Start Given information

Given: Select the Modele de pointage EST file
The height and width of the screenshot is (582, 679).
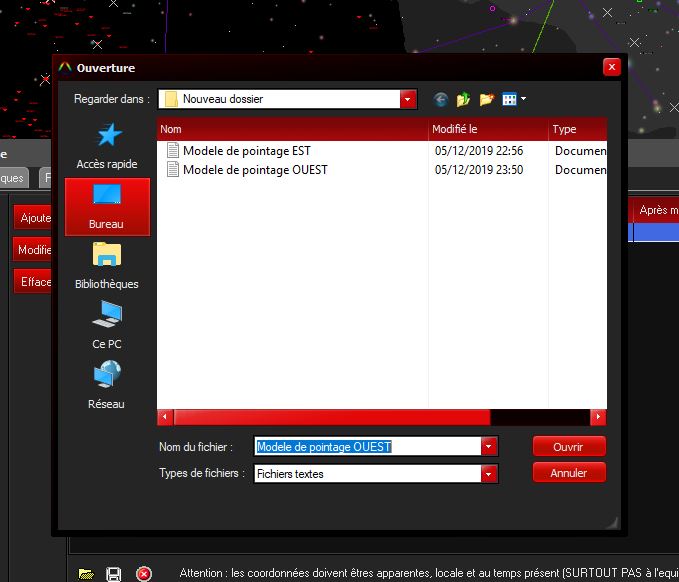Looking at the screenshot, I should click(x=246, y=151).
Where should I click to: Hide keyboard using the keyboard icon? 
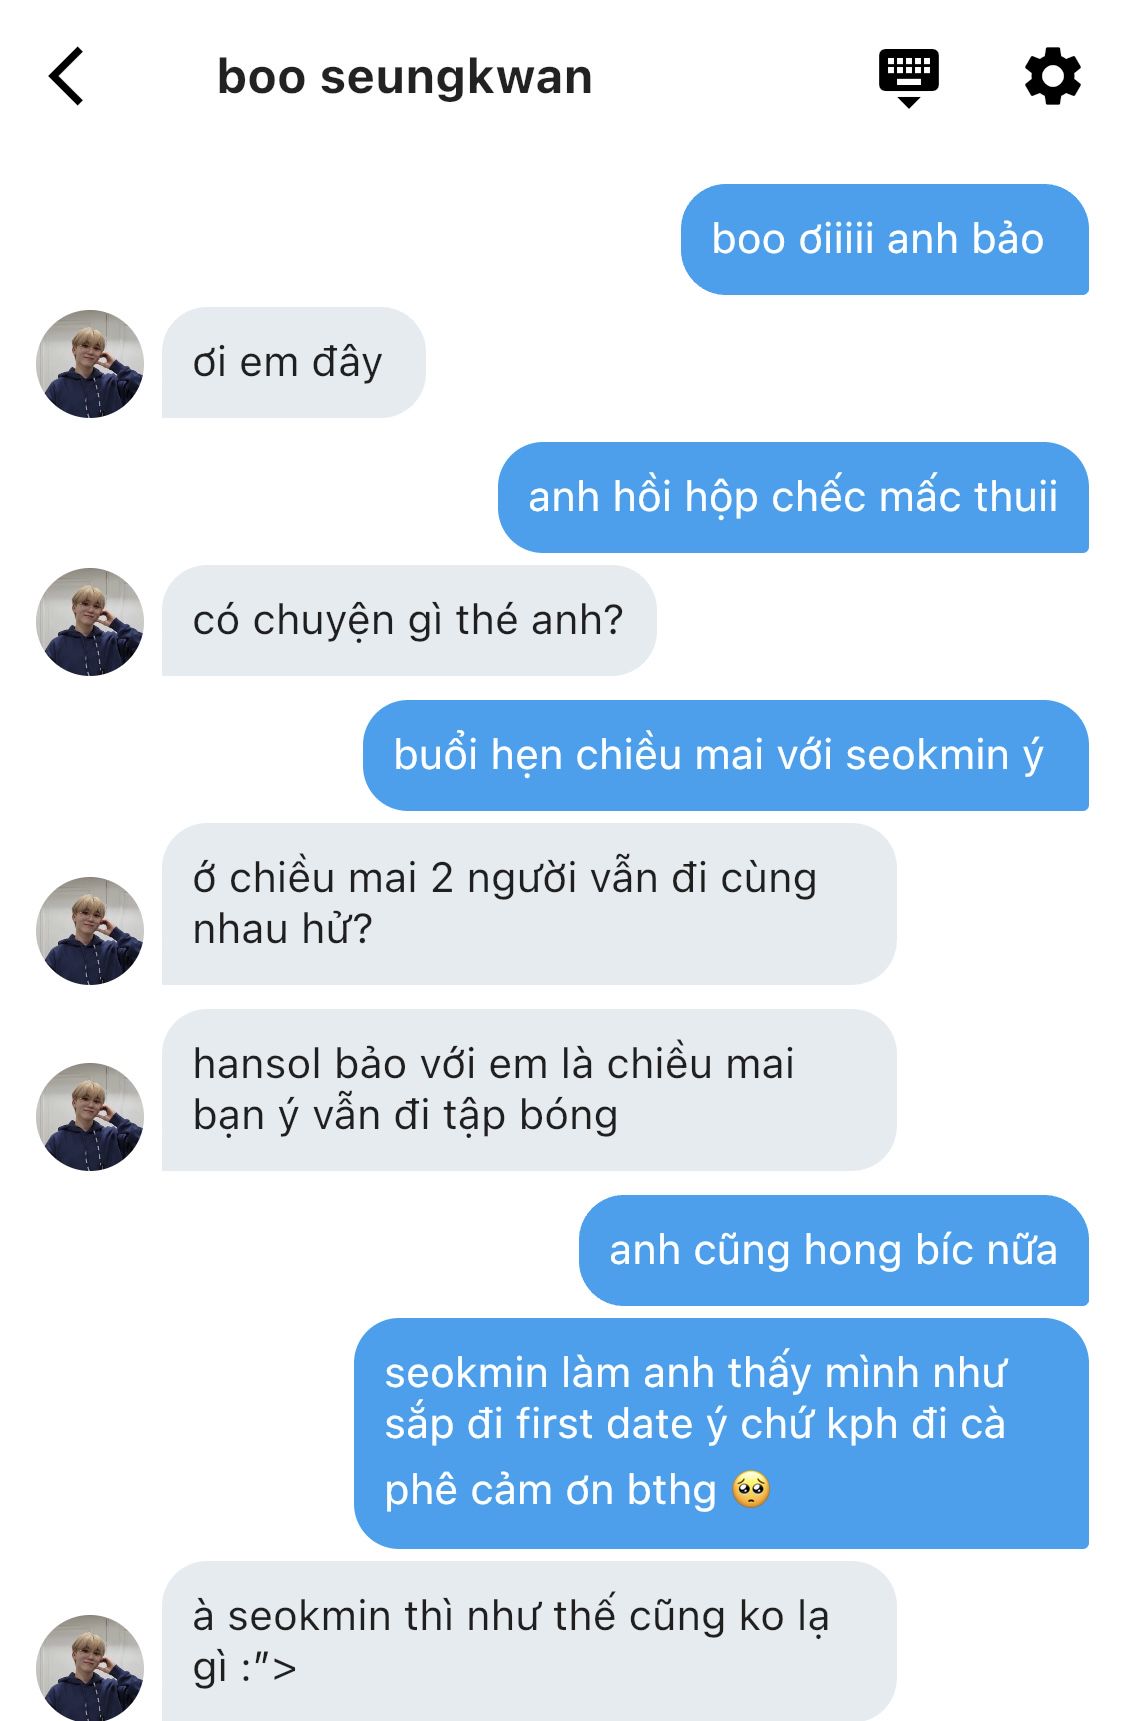click(908, 77)
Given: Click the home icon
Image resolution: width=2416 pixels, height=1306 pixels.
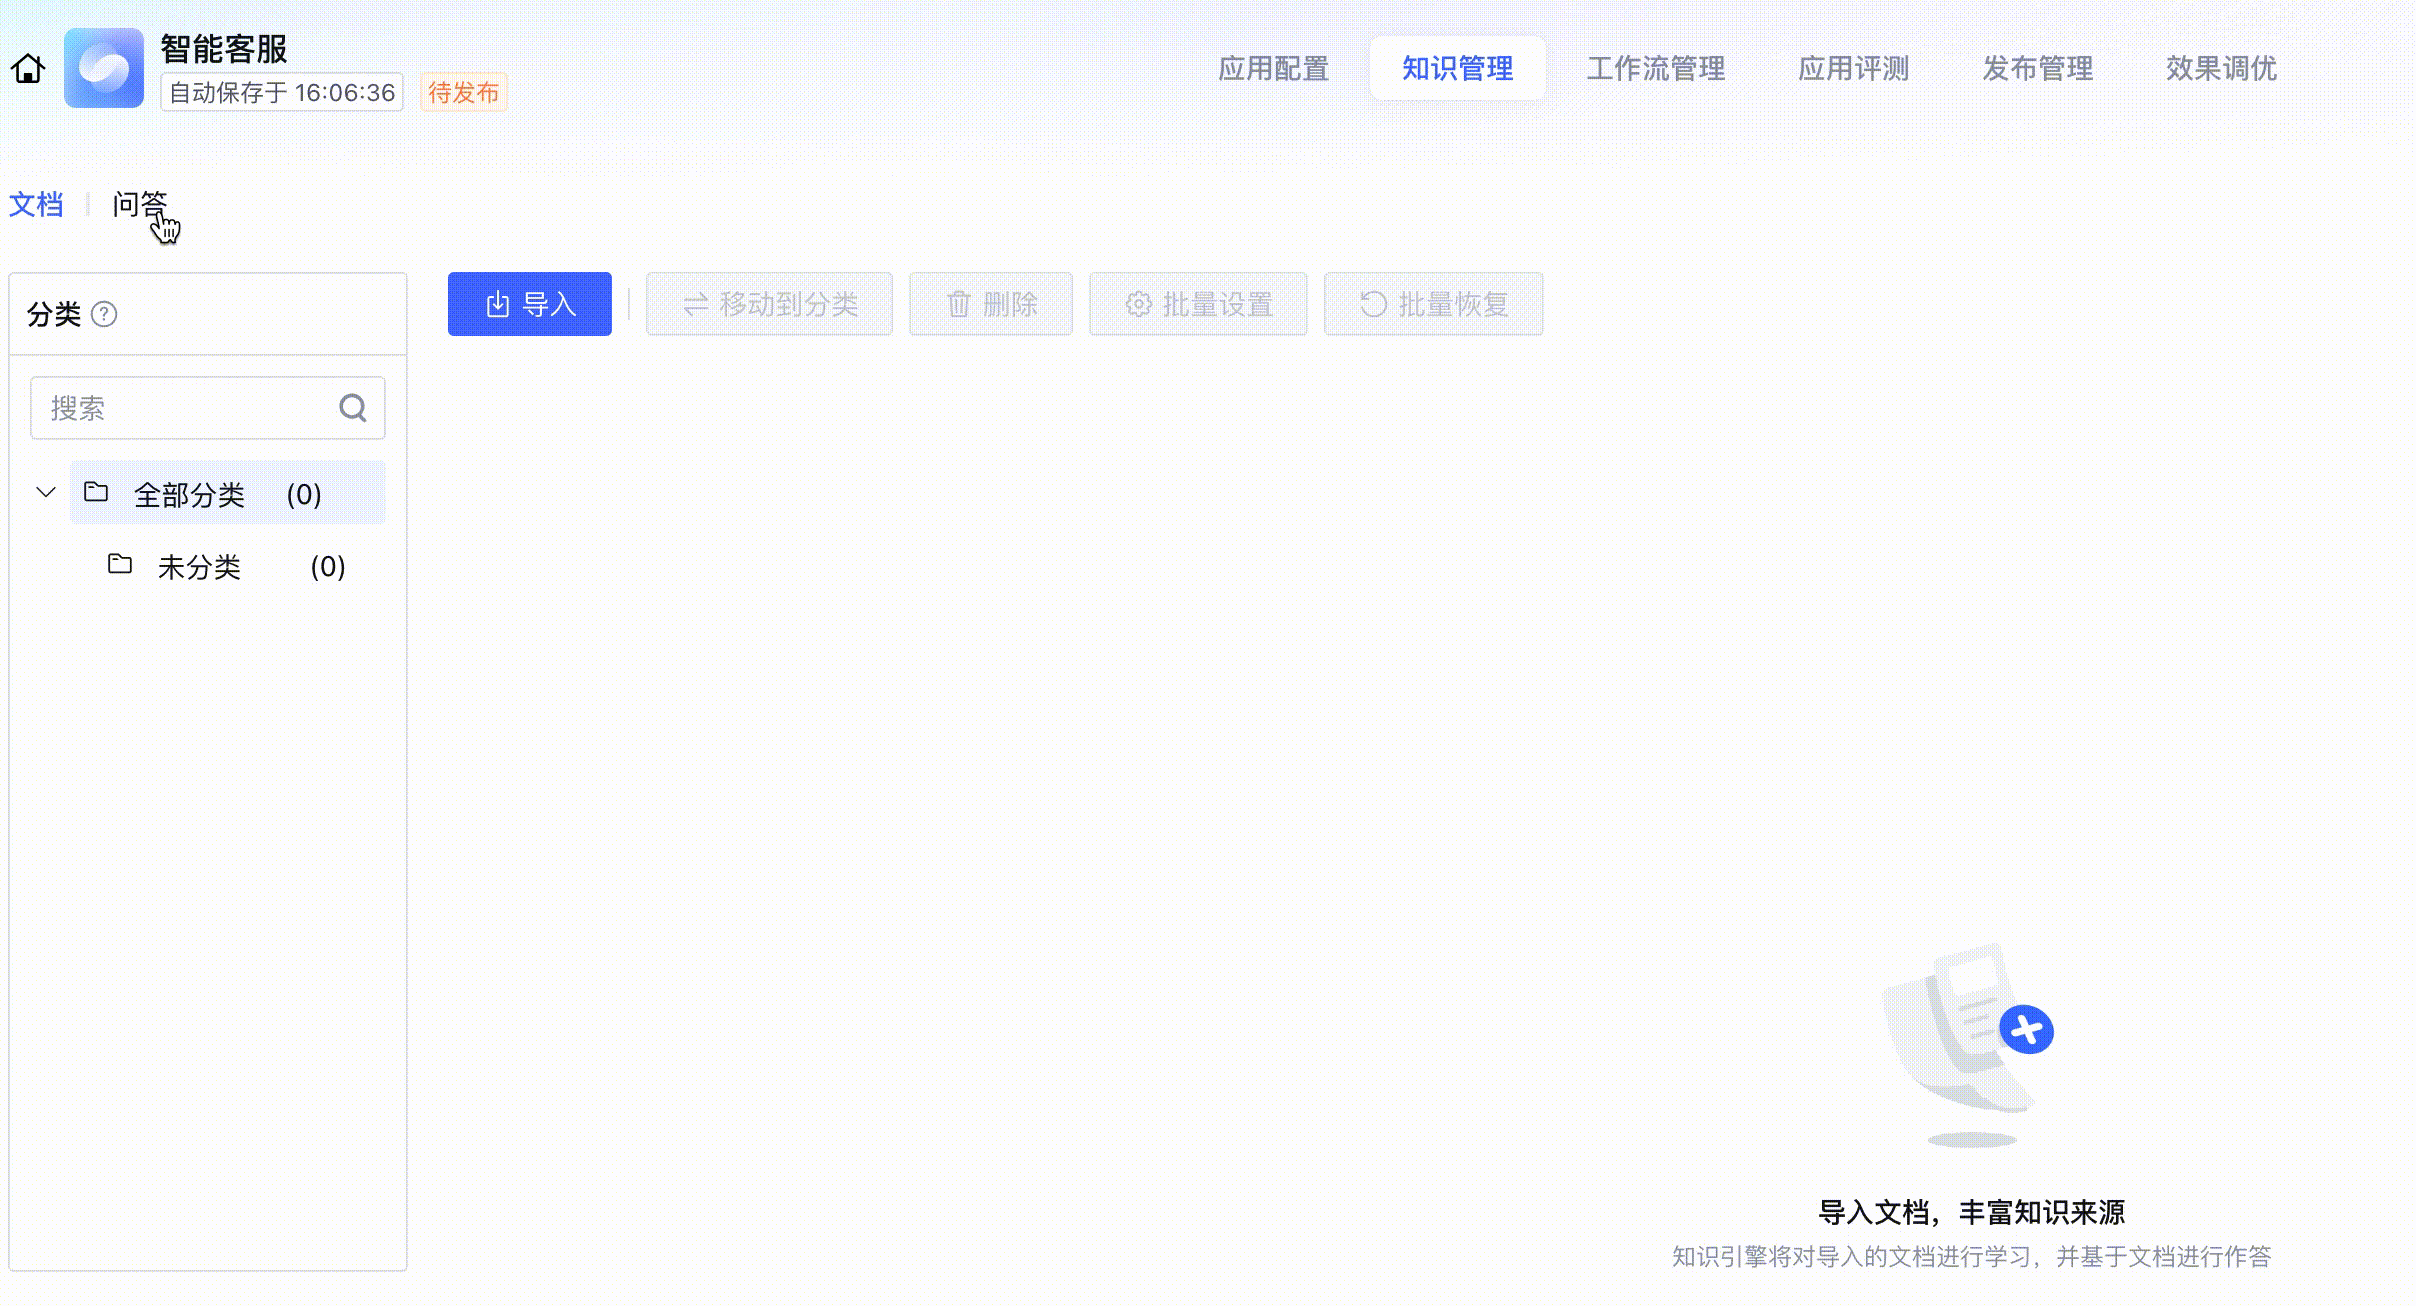Looking at the screenshot, I should pos(28,68).
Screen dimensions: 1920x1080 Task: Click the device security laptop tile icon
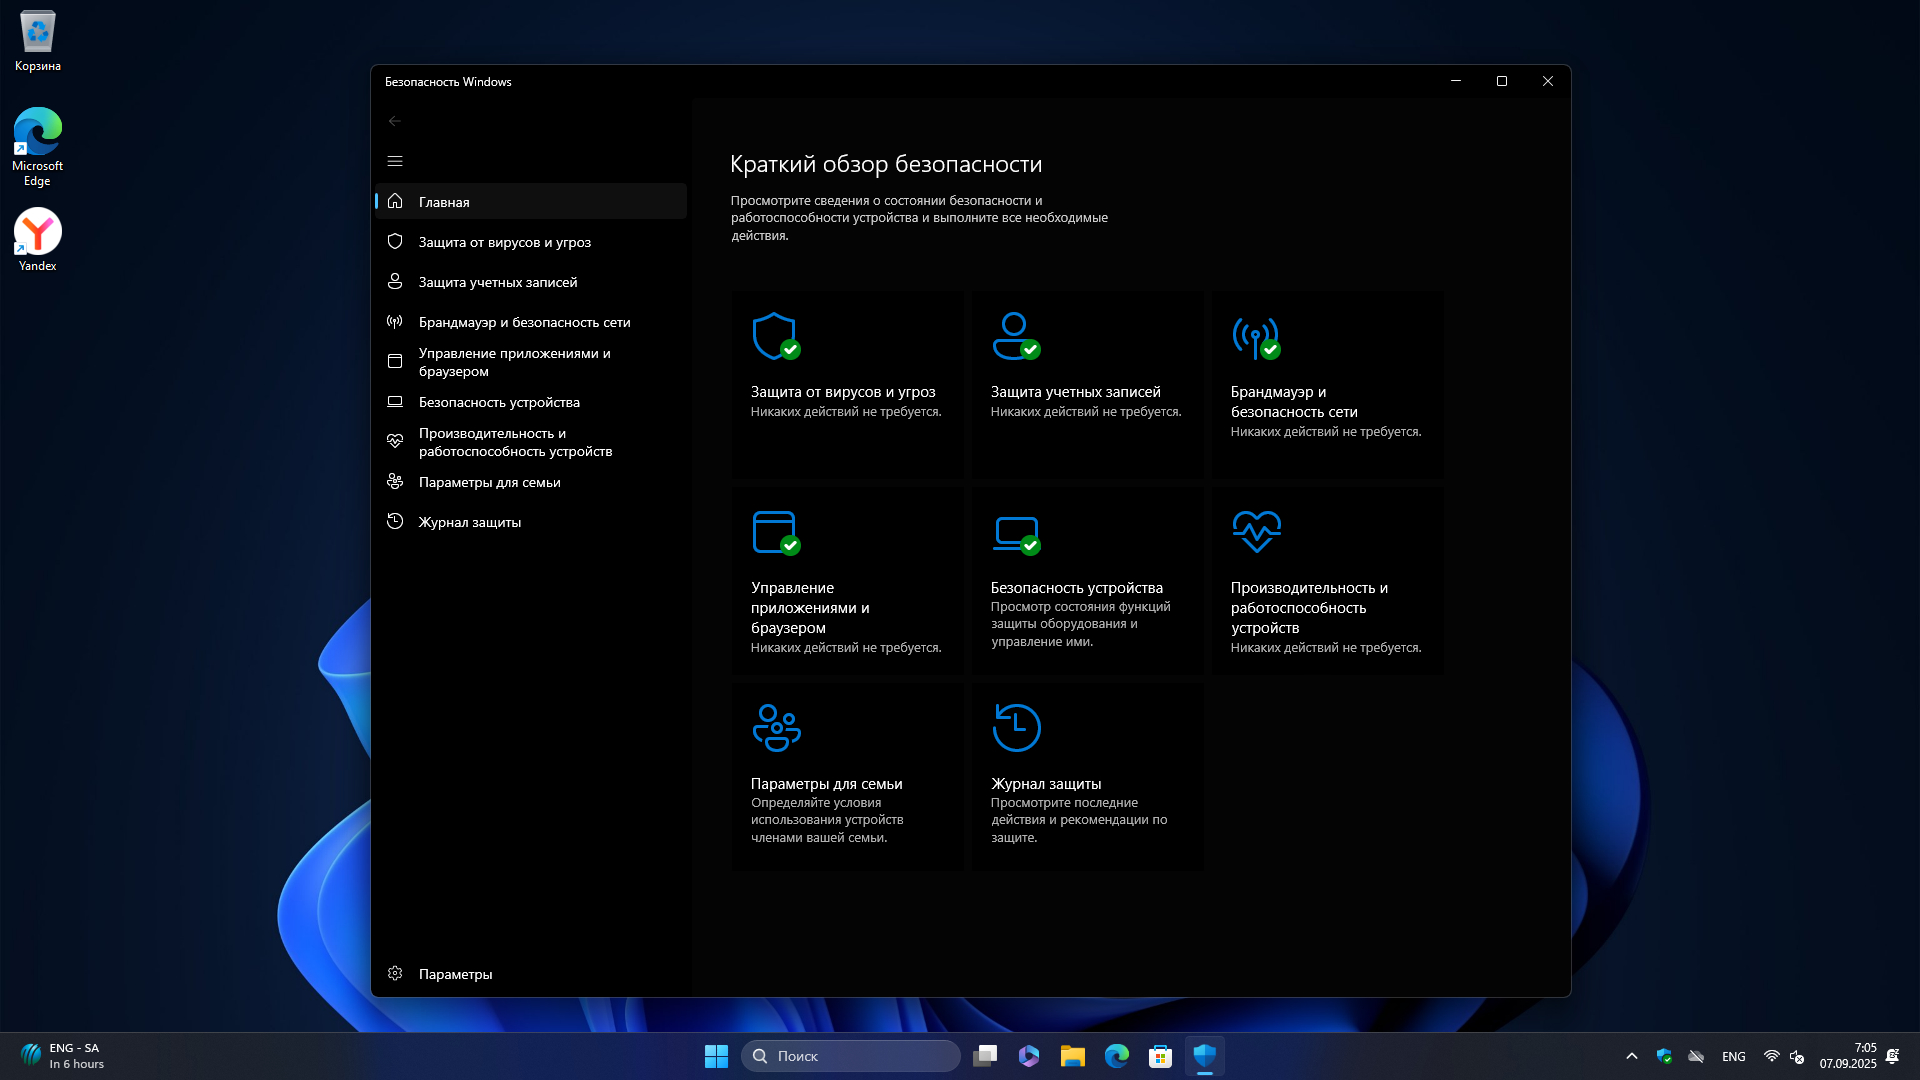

End Given information

▸ Requirements
Retype each line of the listing above word for word, leaving the pictures out.

▸ Written solution
Given: Select the Modele de pointage EST file
The height and width of the screenshot is (582, 679).
Looking at the screenshot, I should click(x=246, y=151).
Where should I click to: Hide keyboard using the keyboard icon? 
click(908, 77)
Given: Click the home icon
Image resolution: width=2416 pixels, height=1306 pixels.
Looking at the screenshot, I should pos(28,68).
Screen dimensions: 1920x1080 Task: Click the device security laptop tile icon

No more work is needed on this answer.